This application demonstrates the power of data extraction for filtering an archive of documents. Because specific relevant data mentioned in the documents has been extracted, it can be used to filter the archive. In this way, relevant documents can be retrieved very quickly. Moreover, this data can directly be used to generate statistical reports about the documents in the archive.
The demo contains all published Dutch court rulings in the field of violent crime and the Opium Act article 2 (hard drugs).
Start the demo, filter the statements and then plot one of the extracted attributes to quickly visualize the distribution in the archive.

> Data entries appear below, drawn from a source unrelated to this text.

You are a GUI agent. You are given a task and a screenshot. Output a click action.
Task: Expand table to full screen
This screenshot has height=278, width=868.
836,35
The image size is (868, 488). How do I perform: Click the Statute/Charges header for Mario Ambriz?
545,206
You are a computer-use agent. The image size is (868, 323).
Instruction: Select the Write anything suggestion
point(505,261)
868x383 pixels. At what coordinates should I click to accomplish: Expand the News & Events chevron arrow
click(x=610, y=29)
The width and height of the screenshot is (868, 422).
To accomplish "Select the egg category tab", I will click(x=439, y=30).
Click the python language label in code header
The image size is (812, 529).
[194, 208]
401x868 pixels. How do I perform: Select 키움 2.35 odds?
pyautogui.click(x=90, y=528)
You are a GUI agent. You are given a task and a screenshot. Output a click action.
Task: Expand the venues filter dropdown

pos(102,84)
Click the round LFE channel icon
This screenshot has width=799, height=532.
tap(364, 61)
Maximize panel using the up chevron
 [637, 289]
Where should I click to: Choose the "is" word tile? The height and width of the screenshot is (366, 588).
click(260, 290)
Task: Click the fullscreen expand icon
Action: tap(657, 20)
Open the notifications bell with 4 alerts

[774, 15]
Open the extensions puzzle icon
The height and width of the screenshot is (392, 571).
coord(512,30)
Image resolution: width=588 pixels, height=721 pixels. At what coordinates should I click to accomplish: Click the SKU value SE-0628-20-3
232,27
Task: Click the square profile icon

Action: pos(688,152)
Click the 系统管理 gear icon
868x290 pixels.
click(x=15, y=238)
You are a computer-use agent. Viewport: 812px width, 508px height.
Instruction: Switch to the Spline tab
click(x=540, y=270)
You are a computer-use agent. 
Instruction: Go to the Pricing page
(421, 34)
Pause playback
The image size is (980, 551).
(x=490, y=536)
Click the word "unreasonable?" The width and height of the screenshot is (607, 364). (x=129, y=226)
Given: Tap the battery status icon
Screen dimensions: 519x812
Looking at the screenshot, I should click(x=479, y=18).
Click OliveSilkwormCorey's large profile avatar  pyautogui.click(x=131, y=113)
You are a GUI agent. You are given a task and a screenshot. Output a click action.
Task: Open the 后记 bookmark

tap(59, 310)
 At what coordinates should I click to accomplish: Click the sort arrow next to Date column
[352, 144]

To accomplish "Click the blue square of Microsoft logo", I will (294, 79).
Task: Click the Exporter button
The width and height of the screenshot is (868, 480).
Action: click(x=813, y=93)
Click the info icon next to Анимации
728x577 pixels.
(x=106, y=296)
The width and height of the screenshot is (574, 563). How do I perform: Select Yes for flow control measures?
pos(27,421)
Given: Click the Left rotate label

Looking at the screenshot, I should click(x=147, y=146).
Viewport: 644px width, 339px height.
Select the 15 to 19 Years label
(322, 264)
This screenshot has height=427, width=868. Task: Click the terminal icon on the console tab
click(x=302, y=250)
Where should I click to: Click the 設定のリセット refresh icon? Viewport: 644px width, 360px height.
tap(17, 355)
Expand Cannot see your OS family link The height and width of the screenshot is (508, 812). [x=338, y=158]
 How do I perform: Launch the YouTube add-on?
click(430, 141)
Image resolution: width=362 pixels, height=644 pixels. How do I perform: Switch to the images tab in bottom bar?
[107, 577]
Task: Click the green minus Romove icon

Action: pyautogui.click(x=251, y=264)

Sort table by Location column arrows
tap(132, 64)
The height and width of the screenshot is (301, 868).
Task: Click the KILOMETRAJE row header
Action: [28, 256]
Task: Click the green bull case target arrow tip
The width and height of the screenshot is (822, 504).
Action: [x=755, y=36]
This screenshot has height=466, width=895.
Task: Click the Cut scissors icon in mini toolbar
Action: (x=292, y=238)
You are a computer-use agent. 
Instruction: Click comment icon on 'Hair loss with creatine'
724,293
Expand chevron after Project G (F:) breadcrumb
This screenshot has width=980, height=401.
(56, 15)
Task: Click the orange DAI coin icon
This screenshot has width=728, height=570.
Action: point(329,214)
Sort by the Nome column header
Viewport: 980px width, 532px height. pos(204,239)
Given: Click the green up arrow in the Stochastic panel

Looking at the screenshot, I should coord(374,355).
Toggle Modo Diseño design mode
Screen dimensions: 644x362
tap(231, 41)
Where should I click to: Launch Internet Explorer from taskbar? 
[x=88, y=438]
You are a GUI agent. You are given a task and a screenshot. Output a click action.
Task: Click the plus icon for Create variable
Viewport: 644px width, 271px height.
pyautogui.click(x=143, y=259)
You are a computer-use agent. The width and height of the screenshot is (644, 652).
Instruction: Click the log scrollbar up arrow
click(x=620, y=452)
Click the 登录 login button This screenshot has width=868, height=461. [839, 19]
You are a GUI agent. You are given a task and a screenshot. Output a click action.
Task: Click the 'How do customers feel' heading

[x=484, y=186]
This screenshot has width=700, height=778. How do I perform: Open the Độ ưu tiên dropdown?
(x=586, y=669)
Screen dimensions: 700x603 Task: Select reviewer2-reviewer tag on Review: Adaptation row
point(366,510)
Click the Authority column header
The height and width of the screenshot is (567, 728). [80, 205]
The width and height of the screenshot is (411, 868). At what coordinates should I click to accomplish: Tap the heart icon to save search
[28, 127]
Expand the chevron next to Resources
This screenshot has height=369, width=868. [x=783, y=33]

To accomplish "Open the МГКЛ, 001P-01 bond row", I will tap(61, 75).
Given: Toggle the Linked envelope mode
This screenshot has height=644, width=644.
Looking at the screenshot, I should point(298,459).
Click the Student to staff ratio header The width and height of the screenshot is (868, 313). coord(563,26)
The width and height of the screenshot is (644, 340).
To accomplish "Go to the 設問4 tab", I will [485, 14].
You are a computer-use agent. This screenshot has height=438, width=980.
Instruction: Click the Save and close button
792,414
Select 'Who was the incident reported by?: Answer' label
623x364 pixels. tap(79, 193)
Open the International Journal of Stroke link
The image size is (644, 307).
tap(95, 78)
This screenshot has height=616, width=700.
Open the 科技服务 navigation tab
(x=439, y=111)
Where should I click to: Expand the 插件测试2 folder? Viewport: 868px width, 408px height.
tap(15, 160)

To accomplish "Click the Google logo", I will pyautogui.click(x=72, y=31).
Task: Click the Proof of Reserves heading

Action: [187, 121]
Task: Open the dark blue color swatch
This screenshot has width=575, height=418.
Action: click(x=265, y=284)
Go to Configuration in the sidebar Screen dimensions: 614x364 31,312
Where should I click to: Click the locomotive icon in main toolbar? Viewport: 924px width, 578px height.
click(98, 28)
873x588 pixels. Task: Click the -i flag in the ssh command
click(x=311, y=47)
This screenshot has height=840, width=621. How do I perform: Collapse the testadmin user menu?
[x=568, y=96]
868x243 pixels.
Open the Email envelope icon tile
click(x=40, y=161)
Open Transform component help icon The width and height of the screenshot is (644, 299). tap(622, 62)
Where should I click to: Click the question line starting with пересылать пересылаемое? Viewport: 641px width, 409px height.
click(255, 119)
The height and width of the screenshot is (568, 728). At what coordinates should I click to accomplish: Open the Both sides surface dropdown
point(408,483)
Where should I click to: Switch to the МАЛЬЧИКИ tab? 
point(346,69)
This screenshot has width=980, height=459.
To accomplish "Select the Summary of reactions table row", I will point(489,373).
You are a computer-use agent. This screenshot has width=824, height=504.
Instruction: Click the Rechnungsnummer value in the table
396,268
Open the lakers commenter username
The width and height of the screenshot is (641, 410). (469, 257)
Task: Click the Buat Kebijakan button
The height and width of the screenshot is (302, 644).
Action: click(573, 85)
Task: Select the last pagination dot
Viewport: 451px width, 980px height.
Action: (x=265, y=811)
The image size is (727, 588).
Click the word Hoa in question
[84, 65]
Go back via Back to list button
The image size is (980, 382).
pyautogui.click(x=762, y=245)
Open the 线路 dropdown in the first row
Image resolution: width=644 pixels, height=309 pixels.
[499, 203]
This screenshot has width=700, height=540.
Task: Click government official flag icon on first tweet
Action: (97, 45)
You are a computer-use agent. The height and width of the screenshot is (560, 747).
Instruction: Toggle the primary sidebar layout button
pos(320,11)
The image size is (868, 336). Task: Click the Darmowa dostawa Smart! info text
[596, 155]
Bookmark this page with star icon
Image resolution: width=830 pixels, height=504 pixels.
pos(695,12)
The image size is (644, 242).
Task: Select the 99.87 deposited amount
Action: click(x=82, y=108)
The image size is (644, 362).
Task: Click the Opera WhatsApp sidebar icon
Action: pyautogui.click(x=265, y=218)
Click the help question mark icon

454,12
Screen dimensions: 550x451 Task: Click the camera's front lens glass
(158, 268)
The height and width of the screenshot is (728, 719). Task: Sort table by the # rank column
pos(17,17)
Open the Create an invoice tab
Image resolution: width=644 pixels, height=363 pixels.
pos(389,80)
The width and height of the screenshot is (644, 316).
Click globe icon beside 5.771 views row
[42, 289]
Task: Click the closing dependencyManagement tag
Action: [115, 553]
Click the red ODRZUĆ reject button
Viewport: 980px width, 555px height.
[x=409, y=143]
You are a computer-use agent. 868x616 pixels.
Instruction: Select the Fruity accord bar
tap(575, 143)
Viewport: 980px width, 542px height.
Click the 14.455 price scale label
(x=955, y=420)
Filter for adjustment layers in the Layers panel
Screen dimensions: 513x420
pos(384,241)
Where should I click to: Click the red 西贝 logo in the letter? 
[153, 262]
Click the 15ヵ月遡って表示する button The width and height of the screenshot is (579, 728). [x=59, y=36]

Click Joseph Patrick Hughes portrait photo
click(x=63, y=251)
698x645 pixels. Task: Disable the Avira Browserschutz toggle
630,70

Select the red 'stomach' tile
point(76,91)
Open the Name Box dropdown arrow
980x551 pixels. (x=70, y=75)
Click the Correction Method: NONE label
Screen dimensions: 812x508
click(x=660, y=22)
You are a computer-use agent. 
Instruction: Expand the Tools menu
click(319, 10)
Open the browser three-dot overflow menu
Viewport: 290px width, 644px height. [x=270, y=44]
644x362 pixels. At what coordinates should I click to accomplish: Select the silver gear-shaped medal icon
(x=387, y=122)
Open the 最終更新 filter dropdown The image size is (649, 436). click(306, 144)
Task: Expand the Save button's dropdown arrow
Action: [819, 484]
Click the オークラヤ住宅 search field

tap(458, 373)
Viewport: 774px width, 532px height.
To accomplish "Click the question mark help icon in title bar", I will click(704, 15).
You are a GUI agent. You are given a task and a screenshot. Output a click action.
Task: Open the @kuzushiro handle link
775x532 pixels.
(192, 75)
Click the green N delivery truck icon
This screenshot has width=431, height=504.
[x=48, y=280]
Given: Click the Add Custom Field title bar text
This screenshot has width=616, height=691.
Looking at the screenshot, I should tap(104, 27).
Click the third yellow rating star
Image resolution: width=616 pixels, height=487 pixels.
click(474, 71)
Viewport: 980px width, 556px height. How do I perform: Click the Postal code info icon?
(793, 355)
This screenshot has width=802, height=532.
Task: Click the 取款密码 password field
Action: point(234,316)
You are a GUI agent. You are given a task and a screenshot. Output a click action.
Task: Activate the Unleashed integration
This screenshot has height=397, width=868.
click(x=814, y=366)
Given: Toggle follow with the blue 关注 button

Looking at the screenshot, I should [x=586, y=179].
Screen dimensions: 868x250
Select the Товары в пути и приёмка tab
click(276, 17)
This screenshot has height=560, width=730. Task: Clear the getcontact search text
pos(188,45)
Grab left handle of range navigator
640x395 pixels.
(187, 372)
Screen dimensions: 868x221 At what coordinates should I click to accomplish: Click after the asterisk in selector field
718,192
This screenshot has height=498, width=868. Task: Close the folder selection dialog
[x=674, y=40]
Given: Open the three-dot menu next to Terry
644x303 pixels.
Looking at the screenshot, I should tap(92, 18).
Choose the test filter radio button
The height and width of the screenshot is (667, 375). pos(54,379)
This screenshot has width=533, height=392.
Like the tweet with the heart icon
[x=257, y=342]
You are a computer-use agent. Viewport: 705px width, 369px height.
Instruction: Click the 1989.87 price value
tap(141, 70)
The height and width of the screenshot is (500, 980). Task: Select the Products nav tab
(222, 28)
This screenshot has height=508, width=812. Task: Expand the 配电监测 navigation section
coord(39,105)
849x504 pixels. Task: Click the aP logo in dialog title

The language technology used for this demo application is very similar to that used for the “Semantic Search and Filtering” demo. Again, the corpus is annotated automatically according to our Jurisprudence ontology, but this demo application does not contain a search box. It does, however, have many more features that can be used to filter the data set, and an important part of these features are quantitative in nature.
Also in this demo, the section in which the features are found determines the context and thus the meaning. In the user interface, these are divided into three groups: the entire file/document, only the indictment and the statement of evidence. The application also contains a widget with which a characteristic can be displayed in a graph to quickly display the distribution over the (filtered) documents.
Data extraction from documents containing “plain text” (so-called natural language) has many applications. Think, for example, of finding the claim amount in e-mail complaints to prioritize the treatment, or extracting locations of specific news event in order to plot them geographically.
By extracting the data from the documents, it becomes quantifiable and therefore suitable for all kinds of automatic processing. In fact, data extraction converts a text into a model that can be stored in a database. This allows the text documents to be further processed in the same way as other structured forms of data.